API Documentation for AI Features
If your AI feature exposes an internal or external API, the documentation needs additional sections beyond standard API docs:
- Confidence score interpretation: If the API returns a confidence score, document what it means. "A confidence of 0.9 means the model is highly confident" is not useful. "Confidence above 0.85 corresponds to a historical precision of 93% on the validation set; confidence below 0.6 indicates the model has low certainty and the output should be treated as a suggestion requiring verification" is useful.
- Error vs uncertainty distinction: Document the difference between an API error (system failure) and a low-confidence output (the model doesn't know). These require different client-side handling.
- Input handling documentation: What happens with inputs outside the model's training distribution? What happens with empty or malformed inputs? Document these explicitly rather than letting callers discover them in production.
- Rate limiting and SLA context: For AI APIs, latency varies more than for deterministic APIs. Document the P95 latency, not just average.

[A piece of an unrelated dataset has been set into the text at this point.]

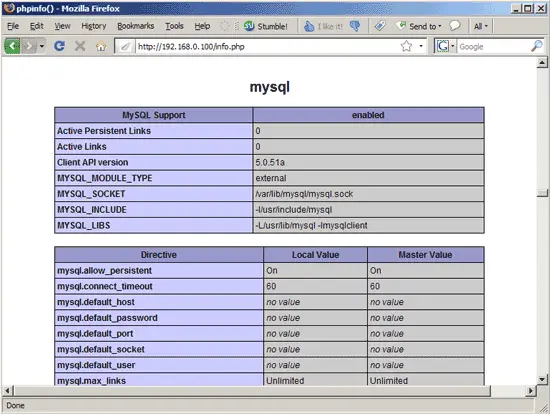Open the Bookmarks menu
550x414 pixels.
pos(135,26)
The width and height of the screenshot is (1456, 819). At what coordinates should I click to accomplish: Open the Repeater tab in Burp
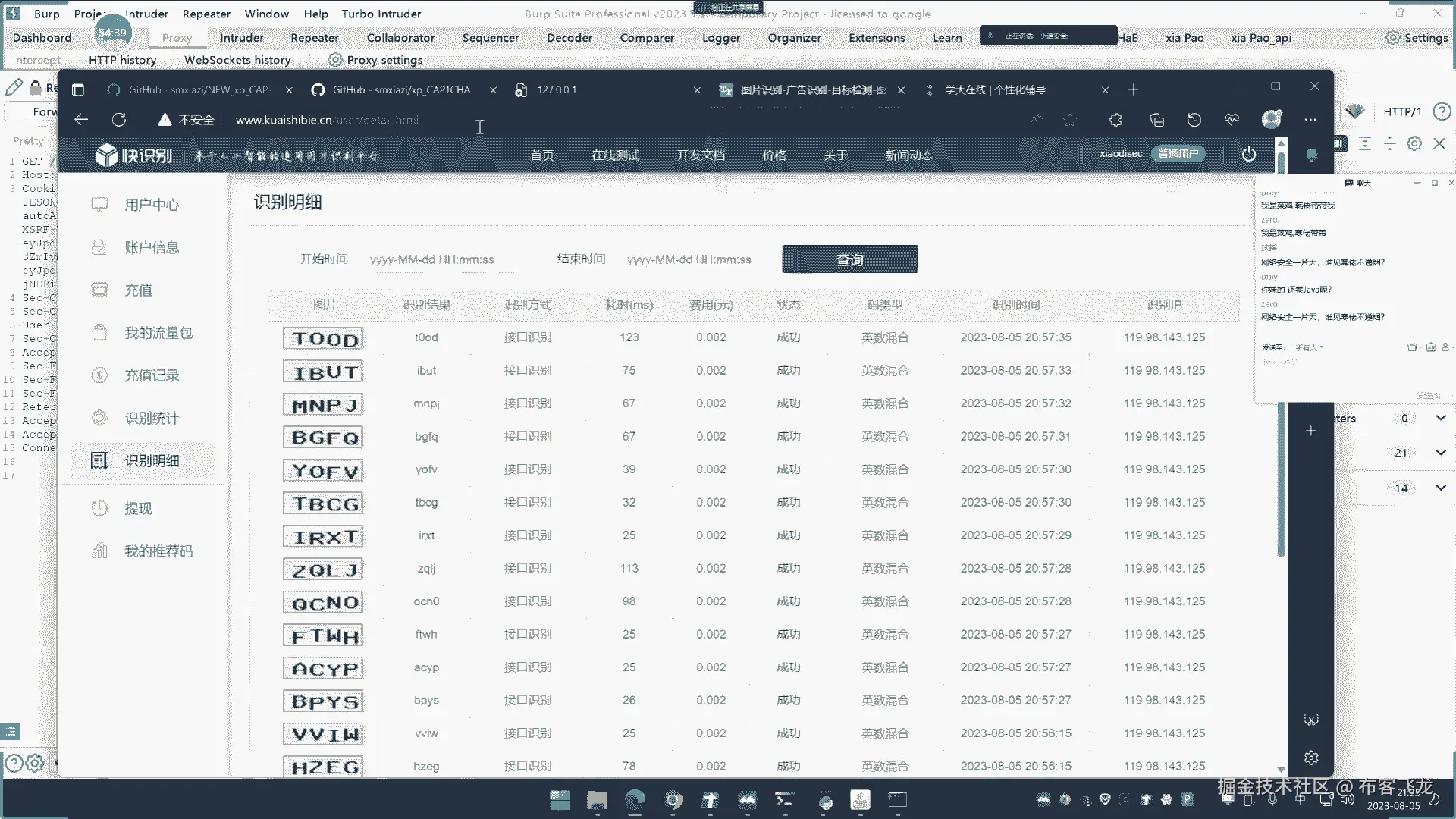coord(314,37)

Writing Documentation Engineers Will Use
The structure matters, but the writing quality matters more. Documentation engineers use has these characteristics:
- Specific over general: "Precision above 85% measured on the Q4 2025 clinical notes validation set" beats "high accuracy."

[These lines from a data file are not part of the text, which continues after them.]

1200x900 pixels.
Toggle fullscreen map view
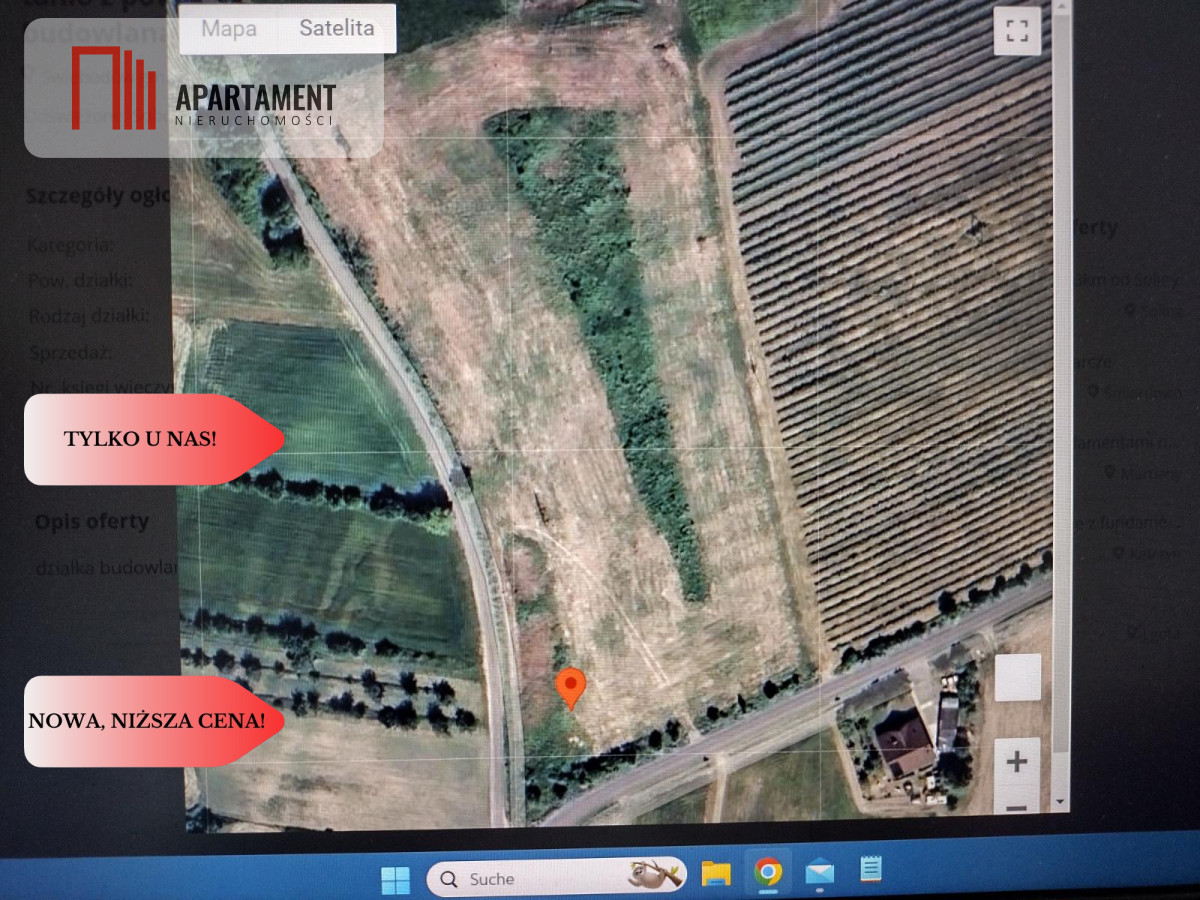(x=1017, y=31)
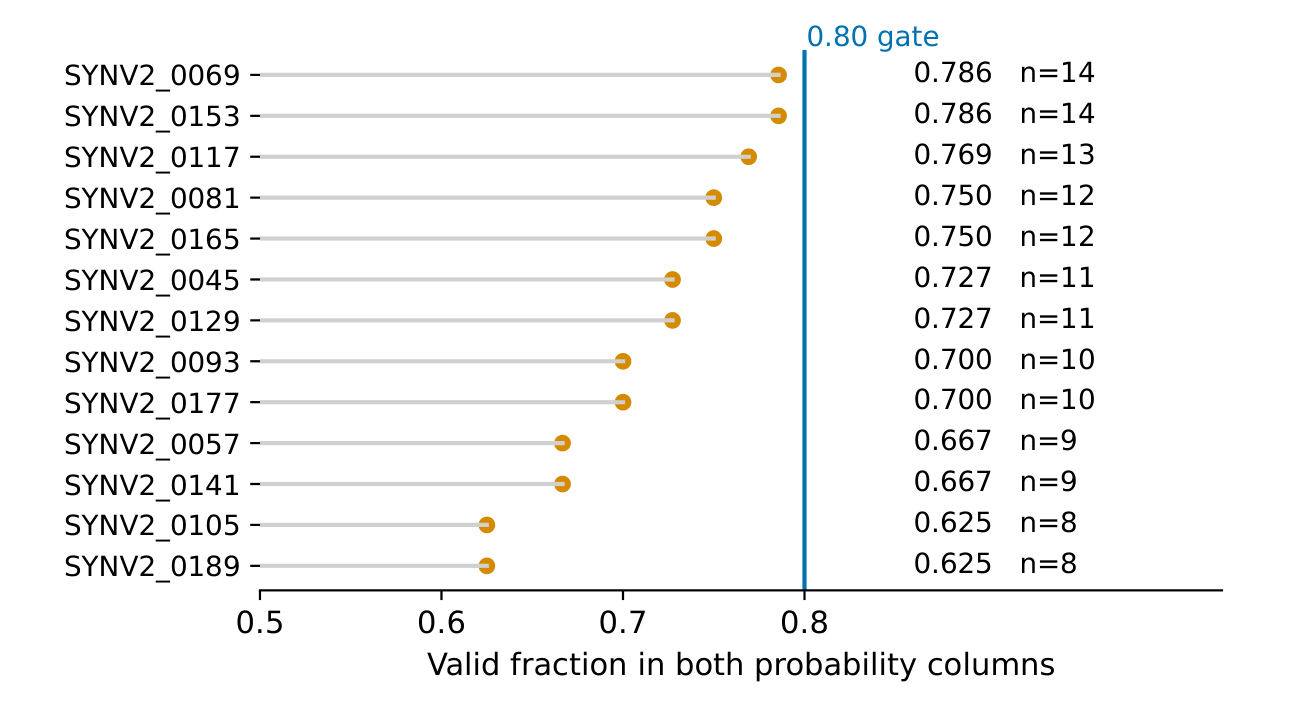Click the 0.80 gate label
1300x720 pixels.
coord(873,38)
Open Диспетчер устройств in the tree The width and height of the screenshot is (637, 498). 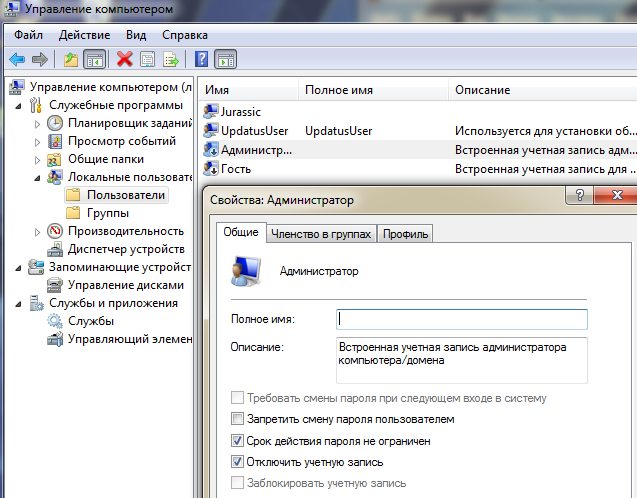125,249
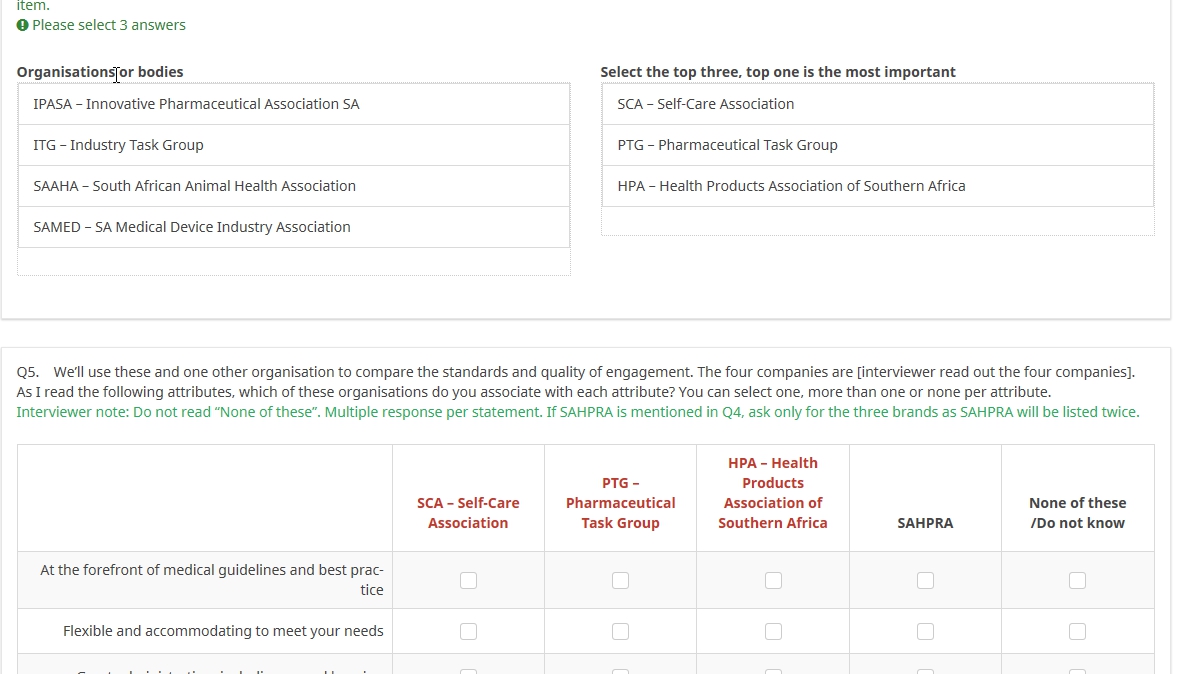
Task: Check SCA for forefront of medical guidelines
Action: pyautogui.click(x=468, y=580)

- Testable over aspirational: Every requirement should be verifiable. If you can't write a test that checks whether the requirement is met, the requirement is too vague.
- Distinguishes requirements from suggestions: "MUST achieve 85% precision" vs "SHOULD handle multilingual inputs." Engineers need to know what's a hard requirement vs a quality-of-life request.
- Explains the why: "Precision target is 85% because false positives require manual physician review at an average of 8 minutes per case; above 85%, the system is cost-neutral; below, it creates net negative cost." Engineers who understand the why make better implementation tradeoffs.
The best AI PRD feedback I got from an ML engineer: "I could write the test suite from this document without asking you any questions." That's the target. If an ML engineer needs to ask clarifying questions about accuracy requirements, edge case handling, or output specifications, the PRD isn't done.
Documentation That Evolves
AI documentation needs to evolve with the model. The accuracy specification that shipped in Q1 is stale after Q2 retraining. Build a documentation update step into your model retraining process: when a new model version ships, the model card and accuracy specifications get updated to reflect the new version's performance characteristics.
Version the documentation alongside the model. Engineers debugging a production issue need to know which model version they're debugging against and what the expected performance characteristics were for that version.
Where this lands
Add a model performance specification to every AI PRD with explicit accuracy targets and test set composition. Add an output specification that's precise enough to test against. Add edge case documentation that's detailed enough to inform training data decisions. Require model cards for every AI feature - they live with the model, not the product. For APIs, document confidence score interpretation, error vs uncertainty distinction, and P95 latency. Write requirements that are specific, testable, and explain the why behind thresholds. Update documentation when model versions change.